[Met Performance] CID:134790

Il Trovatore
Metropolitan Opera House, Fri, February 5, 1943

Il Trovatore (214)
Giuseppe Verdi | Salvatore Cammarano
Giovanni Martinelli

Zinka Milanov

Count Di Luna
Leonard Warren

Anna Kaskas

Nicola Moscona

Maxine Stellman

Lodovico Oliviero

Walter Cassel

Cesare Sodero

Herbert Graf

Set Designer
Harry Horner

Costume Designer
Mary Percy Schenck

Il Trovatore received six performances this season.

Review 1:

Jerome D. Bohm in the Herald Tribune
“Il Trovatore” Is Performed With Martinelli
Mmes. Milanov and Kaskas in Metropolitan’s Cast; Cesare Sodero Conducts

For this listener the most impressive aspect of the presentation of "Il Trovatore" was Mr. Sodero's conducting. It was due largely to his full-blooded, justly paced and vigilant traversal of the score that some of Verdi's intentions were conveyed. From the vocal angle things were considerably less heartening. There was no want of good will on the part of the singers concerned, but previous little in the way of first-rate accomplishment.

It would be unkind to dwell too long or in too detailed fashion on Mr. Martinelli's present limitations for so arduous a role as Manrico. The tenor with this performance began his thirtieth year in this opera house, and has announced his intention to retire at its close. He is still an artist whom one can admire for his finely cultivated sense of style and for his utter sincerity of purpose. He could not have been more tumultuously acclaimed had it been his debut with all of his tonal resources at his command than he was by last night's audience.

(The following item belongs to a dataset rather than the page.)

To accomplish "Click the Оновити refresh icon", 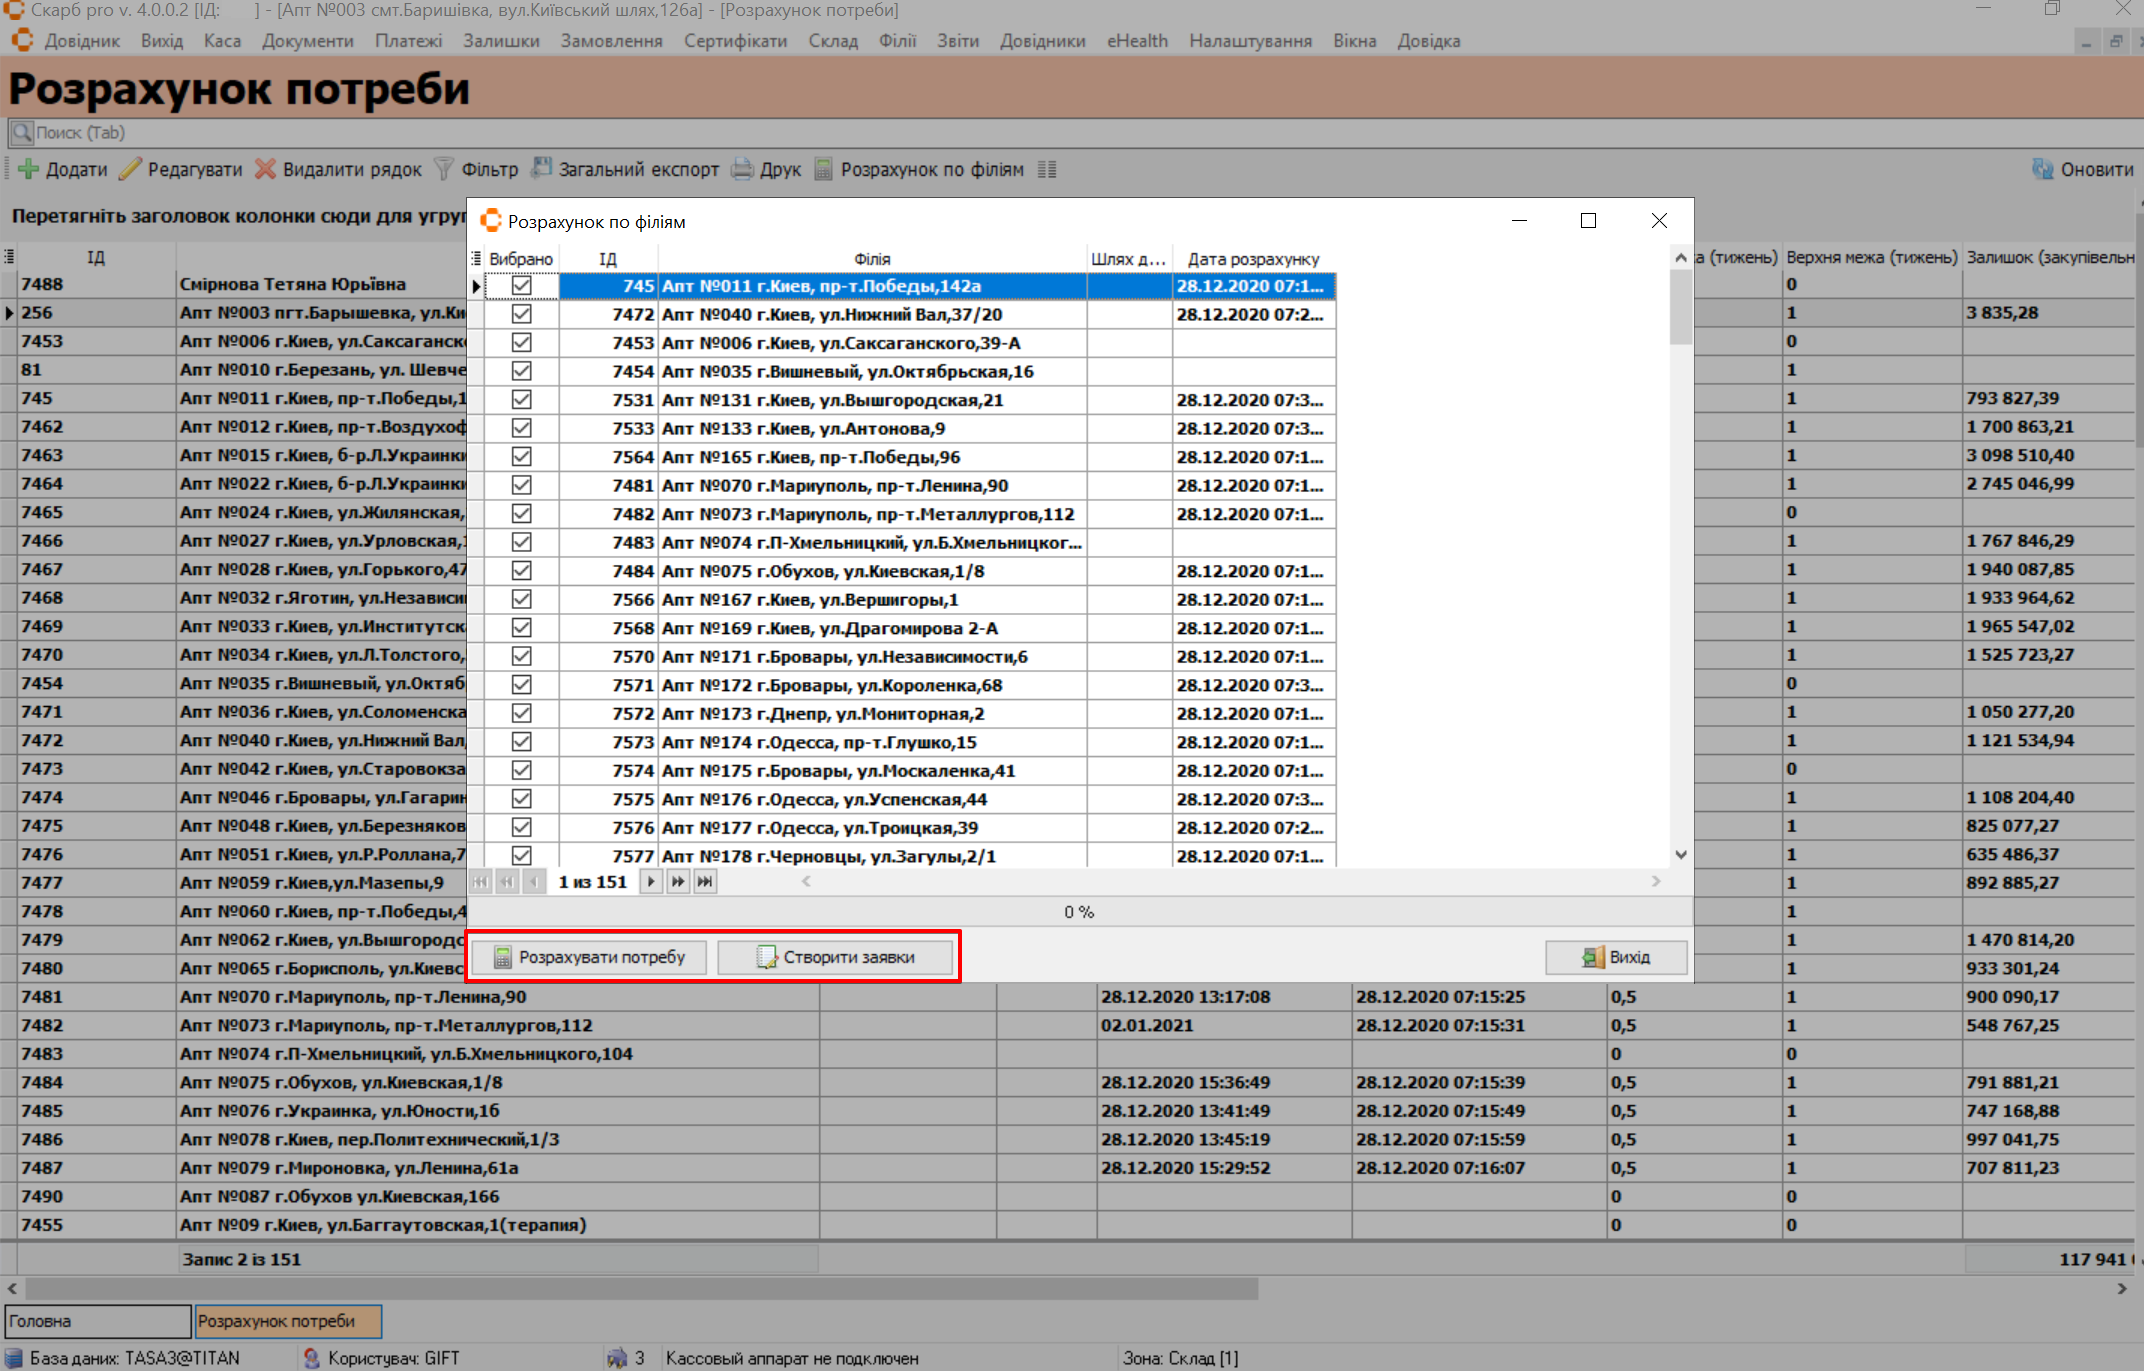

Mme. Milanov, after having given indications in her last two appearances of more judicious use of her voice, unfortunately failed to continue in the paths of vocal virtue. With the exception of scattered, agreeably delivered phrases, her singing was unfocused, often sharp in intonation, and consequently devoid of expressiveness.

Miss Kaskas, substituting for the indisposed Mme. Castagna, brought genuine intensity to her delineation of the half-mad Azucena, but her voice is not of the caliber of which distinguished Azucenas are made. Her low tones were hollow, and while the upper part of her voice had sufficient volume, she resorted too often to the glottis stroke to win the approval of discriminating auditors.

The Count di Luna of Mr. Warren was disappointing, not because he has not the right kind of a voice for the part, but because he made such inexpert use of his superb native material. Here is a tremendous, rich-textured voice projected mouthily and in soft passages so breathily that its native beauty is clouded. It is really most regrettable that this young barytone cannot acquire better control of his remarkable expressive medium. It was left for Mr. Moscona in the relatively small role of Ferrando to reveal some of the qualities of a well-trained singer. His tones at least pursued a vocal line.

Mr. Graf's direction of the stage procedure was not without dubious innovation – for instance, the seizure of di Luna by Manrico’s constituents at the close of the second scene of the second act without any attempt at intervention on the part of the Count’s armed adherents.